Sunday, August 19, 2007

No Alarms And No Surprises... Please

Nothing is impossible.

It's a simple formula. You work your ass off, you get your rewards. No 2 ways about that. Except if you are good at ego and ball handling or you just lead a charmed life. I'm no good with either. Of cos selling your ass would be the simplest option of all. Only that you wouldn't necessarily like what you've done in the end.

I was ignorant of things around me but my naive ignorance of life has been shaken. My eyes are opened if slightly and slowly to things that are happening and those waiting to shape. And yet there is still a part of me that's being stubborn, trying to put up a resistance. I know I will eventually lose. Time will catch up and I will have to bow to it's order and system. As I've mentioned time and time again, I'm scared of the unknown.

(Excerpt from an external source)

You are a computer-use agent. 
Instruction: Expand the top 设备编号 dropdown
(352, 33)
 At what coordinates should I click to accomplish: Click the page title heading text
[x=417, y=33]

I've only wanted to be safe, putting my feet on solid ground with each single step. And by trying to be safe, I became dangerously lost in a reel world where dreams were wrapped in dreams. Taking a step back felt a more sensible thing to do than forward into the jungle. Simplicity was the order. Being problematic a capital offence. I wouldn't say being simple isn't any good, it has done me well. But being cautious robs you of goals and ambitions. And that has been a disadvantage. There will come a time where I will have to take the plunge. Everything will come at high speed, and I have to be ready at least in certain measures.

Maybe, I will never change at home. I'll always be slacking and lazing around and couch potato-ing. I'm really sorry to mum and dad I'm not any efficient but 1 thing they should know is that I'll always be a good son. In terms of relationships, work and responsibilities with Him, I feel I could work on. If time's enough, I will surely. God permits.

Nothing stood in my way. Nobody was/is stopping me. So I'm wondering the fuck why I never really lived.

Tinkerbella, as was your namesake the first time we crossed paths, my confidant. Thank you for believing and loving me. May your comfort guide and carry me through all. The good times and the bad times that we'll have.. (Ring a bell?)



2 + 2 = 5

I was told nothing is impossible. I knew that. But this time, I hope I think I know I believe.